Texte de lecture:

╭──

Le dernier volume de M. Giovanni Cena, Homo, constitue un large poème, conçu en une série de petits tableaux, réalisé en sonnets. Ici, ce sont les préoccupations abstraites de l’humanité ondoyante entre sa puissance de douleur et sa volonté de triomphe. Un double sentiment, le pessimisme présent et l’optimisme immanent, forme le rythme du Poème, qui met l’Homme dans ses âges, dans ses contingences, dans ses symboles. La vision anthropomorphe s’élève peu à peu, de l’individu à l’humanité et à l’univers. Souvent ces sonnets sont des hymnes d’une belle fierté humaine, souvent ils arrêtent l’âme du poète devant l’insupportable fatalité de la mort, ils demeurent purs et immobiles comme les tables de marbre d’un sépulcre clos depuis un temps immémorial. Dans un sonnet : Debout ! le Poète résume sa mélancolie et sa nostalgie. Il dit :

Lorsque l’homme se délivra de son effroi
et orna le monde de déités fraternelles,
ô combien beau il se mouvait avec les genoux
alternés, la tête tournée vers le firmament !
Mais entre celles-là, voici qu’il en voit une horrible :
Javeh, le dernier Dieu. Il tomba, le menton
dans la poussière, et dans cette attitude
l’éphémère se donna des peines éternelles.
Ô, qu’aujourd’hui sur ses membres beaux
l’homme se relève, et qu’il exalte sa terrestre
forme de vie que le soleil gouverne,
et que plus haute il la rende à ses fils,
avant qu’il se noye dans l’air serein
où surgissent et s’éteignent les étoiles !

╰──

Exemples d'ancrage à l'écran

╭──

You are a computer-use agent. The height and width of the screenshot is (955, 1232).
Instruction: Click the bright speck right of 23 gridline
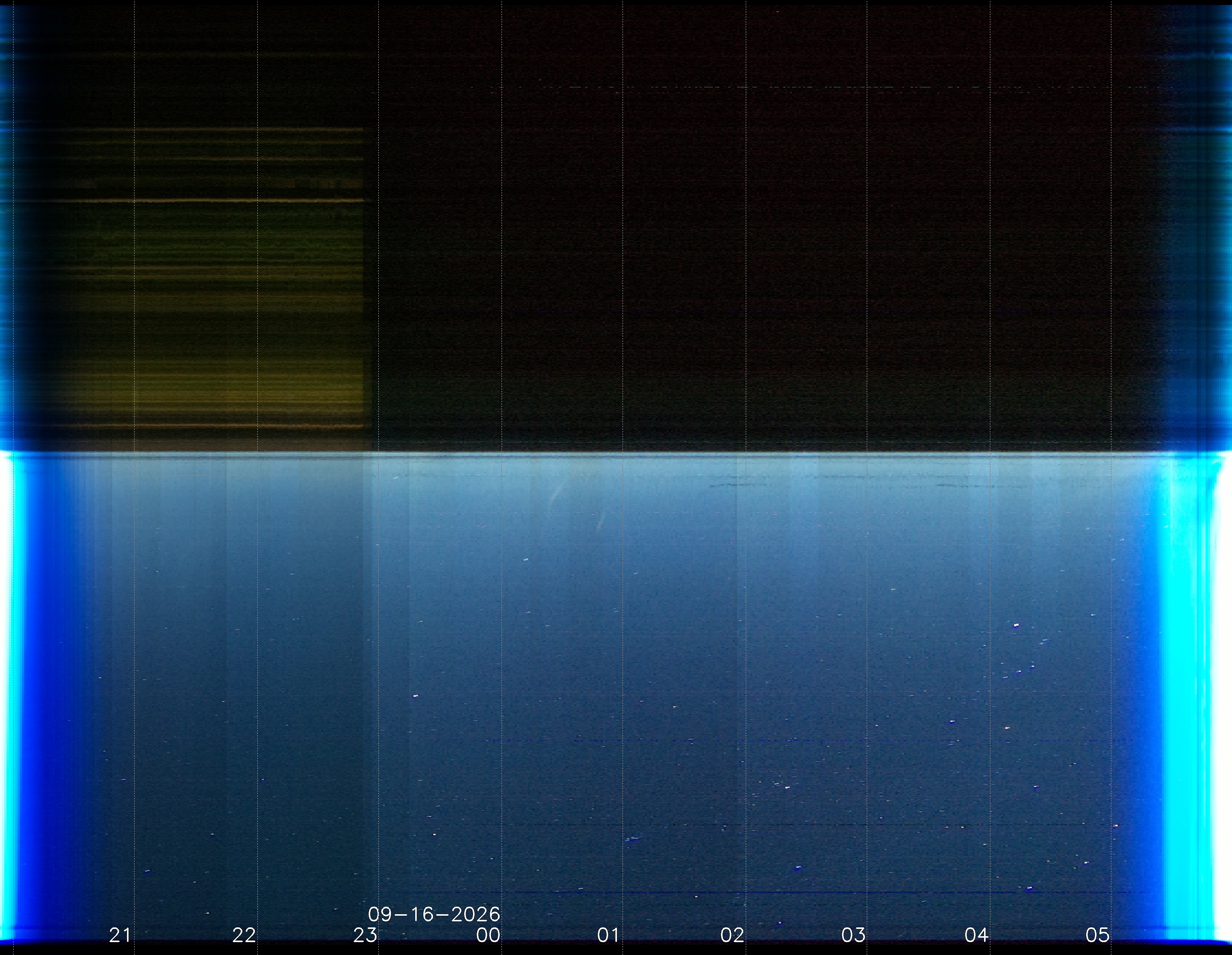[416, 696]
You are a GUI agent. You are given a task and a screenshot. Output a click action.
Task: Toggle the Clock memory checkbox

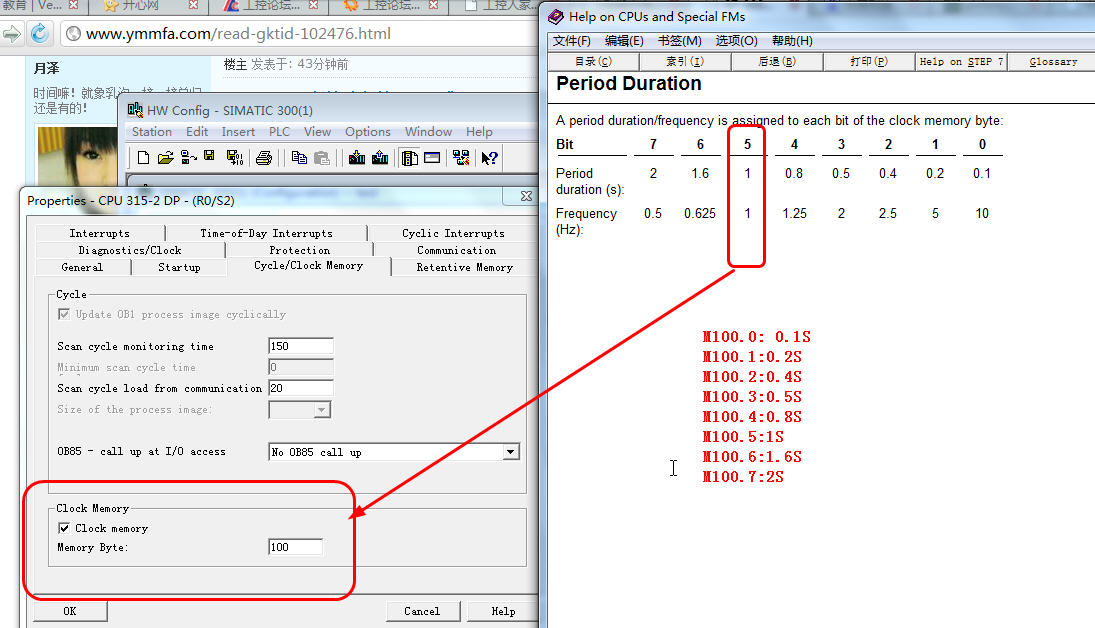65,528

╰──

Objectif: Transcrivez intégralement, sans la moindre modification, le texte sur le recueil Homo de Giovanni Cena.

Résultat:
Le dernier volume de M. Giovanni Cena, Homo, constitue un large poème, conçu en une série de petits tableaux, réalisé en sonnets. Ici, ce sont les préoccupations abstraites de l’humanité ondoyante entre sa puissance de douleur et sa volonté de triomphe. Un double sentiment, le pessimisme présent et l’optimisme immanent, forme le rythme du Poème, qui met l’Homme dans ses âges, dans ses contingences, dans ses symboles. La vision anthropomorphe s’élève peu à peu, de l’individu à l’humanité et à l’univers. Souvent ces sonnets sont des hymnes d’une belle fierté humaine, souvent ils arrêtent l’âme du poète devant l’insupportable fatalité de la mort, ils demeurent purs et immobiles comme les tables de marbre d’un sépulcre clos depuis un temps immémorial. Dans un sonnet : Debout ! le Poète résume sa mélancolie et sa nostalgie. Il dit :

Lorsque l’homme se délivra de son effroi
et orna le monde de déités fraternelles,
ô combien beau il se mouvait avec les genoux
alternés, la tête tournée vers le firmament !
Mais entre celles-là, voici qu’il en voit une horrible :
Javeh, le dernier Dieu. Il tomba, le menton
dans la poussière, et dans cette attitude
l’éphémère se donna des peines éternelles.
Ô, qu’aujourd’hui sur ses membres beaux
l’homme se relève, et qu’il exalte sa terrestre
forme de vie que le soleil gouverne,
et que plus haute il la rende à ses fils,
avant qu’il se noye dans l’air serein
où surgissent et s’éteignent les étoiles !